### RECORD EXTRACTS
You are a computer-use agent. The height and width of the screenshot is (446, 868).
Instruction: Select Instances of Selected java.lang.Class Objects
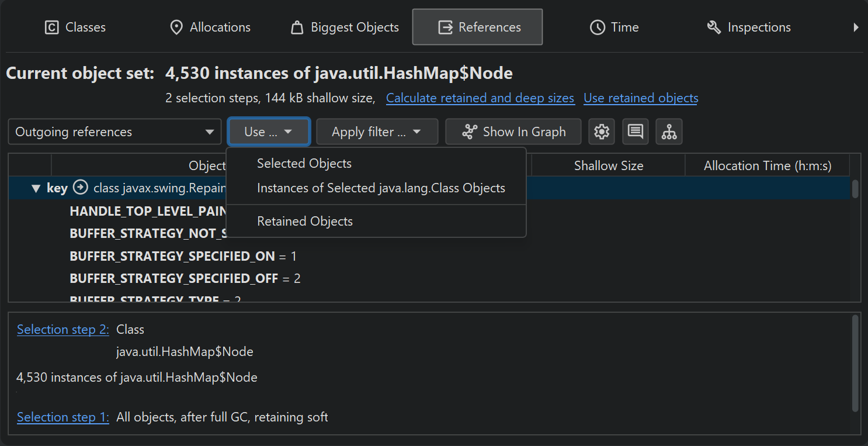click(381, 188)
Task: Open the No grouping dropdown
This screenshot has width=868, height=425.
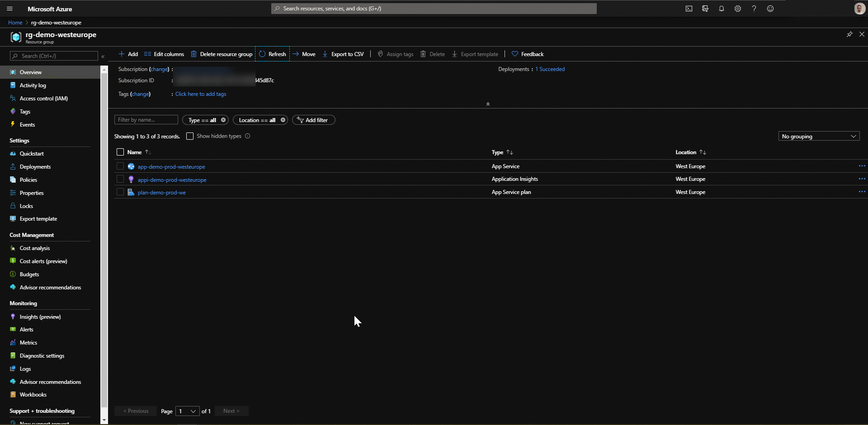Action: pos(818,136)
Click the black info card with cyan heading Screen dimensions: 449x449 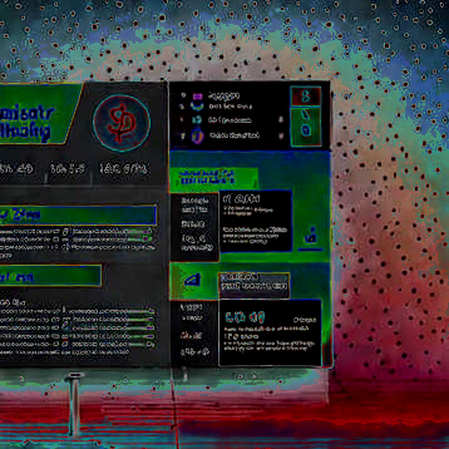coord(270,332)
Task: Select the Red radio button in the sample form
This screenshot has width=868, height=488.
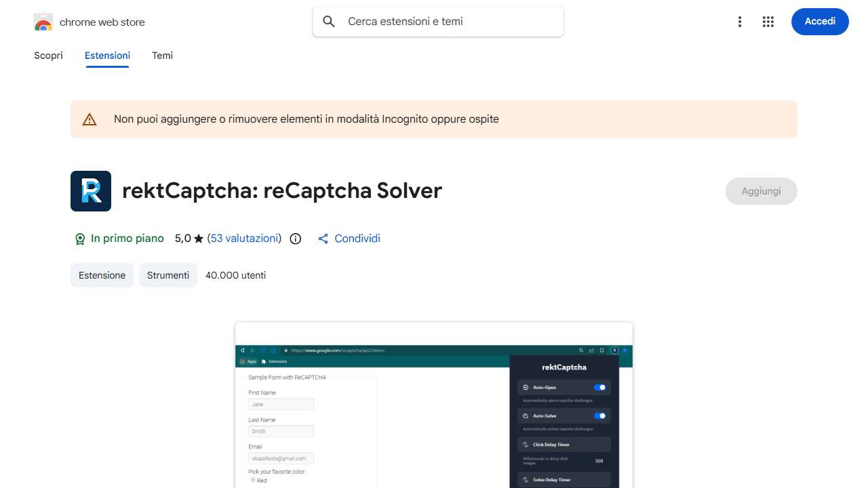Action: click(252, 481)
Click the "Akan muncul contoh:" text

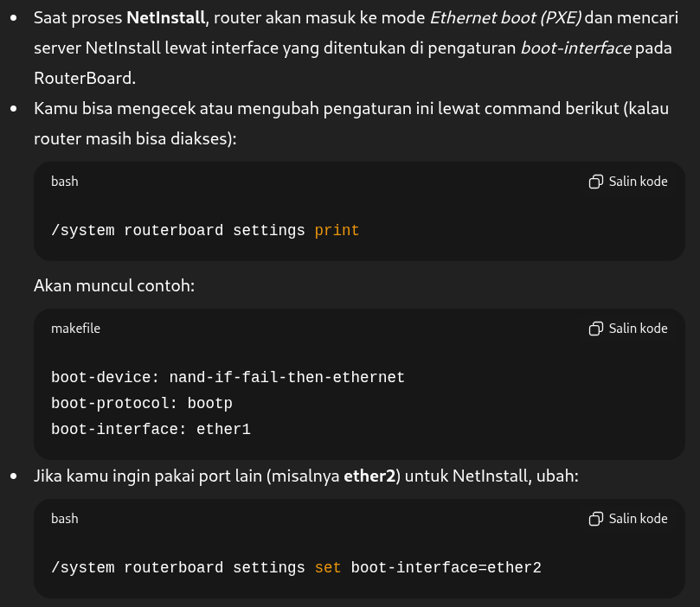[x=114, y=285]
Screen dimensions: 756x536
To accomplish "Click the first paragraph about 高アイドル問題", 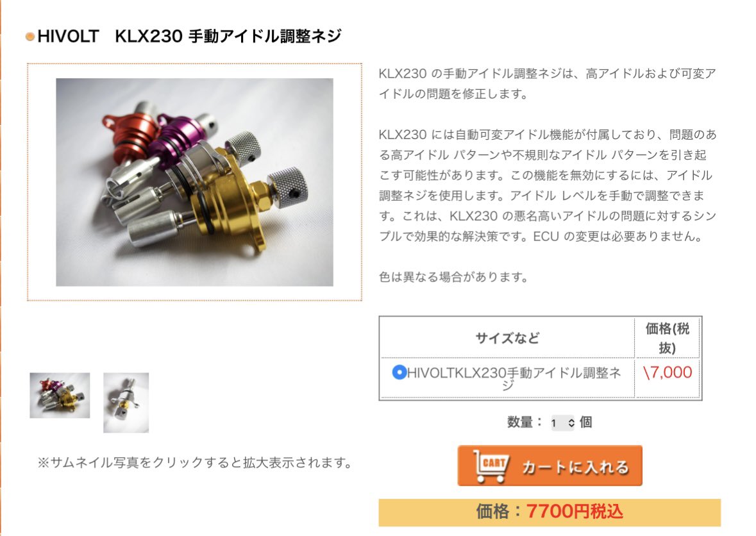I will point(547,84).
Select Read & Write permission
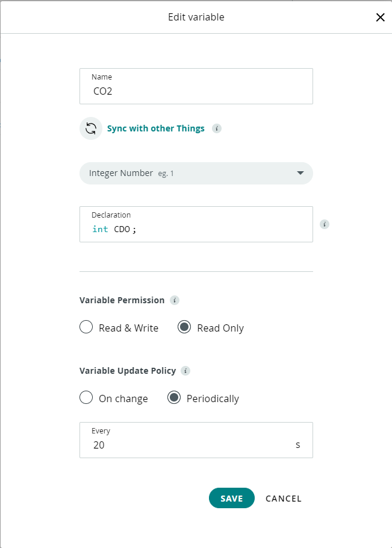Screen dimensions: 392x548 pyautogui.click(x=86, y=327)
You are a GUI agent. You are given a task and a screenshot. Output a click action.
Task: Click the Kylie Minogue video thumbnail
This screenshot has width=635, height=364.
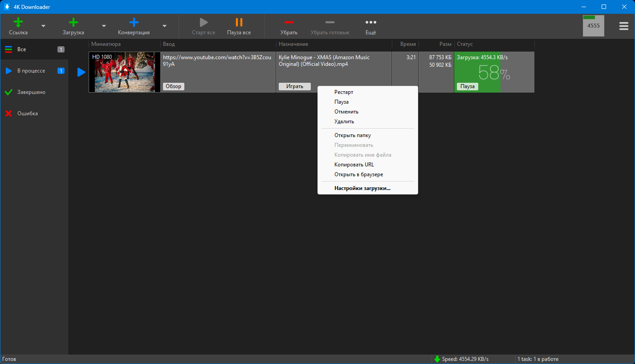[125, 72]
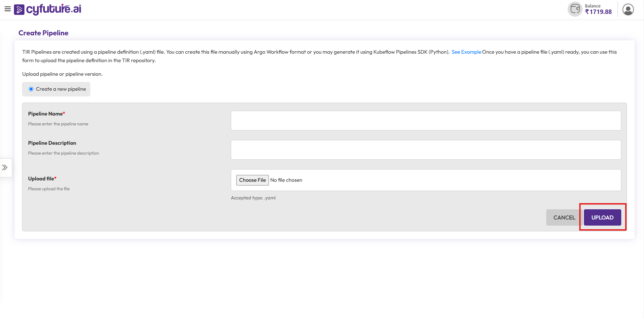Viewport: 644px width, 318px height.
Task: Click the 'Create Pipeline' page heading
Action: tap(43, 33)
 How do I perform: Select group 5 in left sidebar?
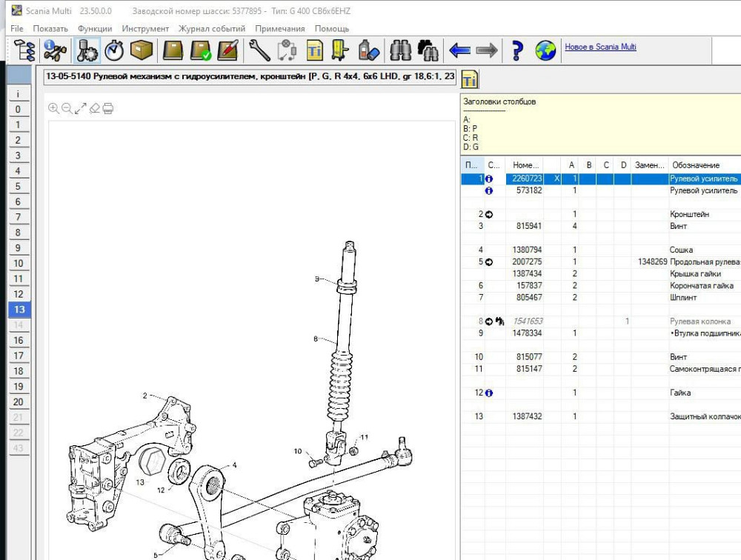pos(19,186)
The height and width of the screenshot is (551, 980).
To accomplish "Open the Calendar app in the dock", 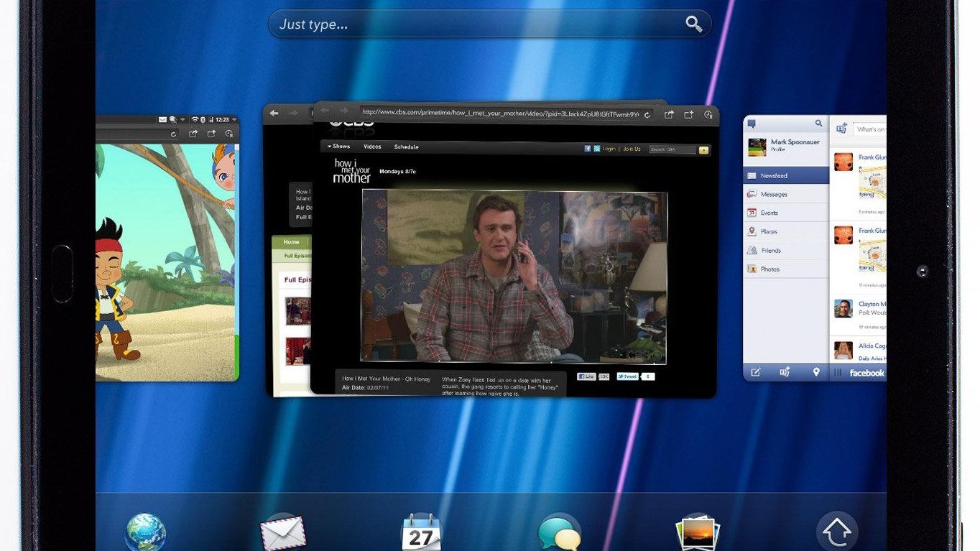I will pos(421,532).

### PROBLEM DESCRIPTION
Copy every line of the entries in which "agent" can be found.

### TASK OUTPUT
You are a computer-use agent. The height and width of the screenshot is (446, 868).
You are a GUI agent. You are given a task and a screenshot. Output a click action.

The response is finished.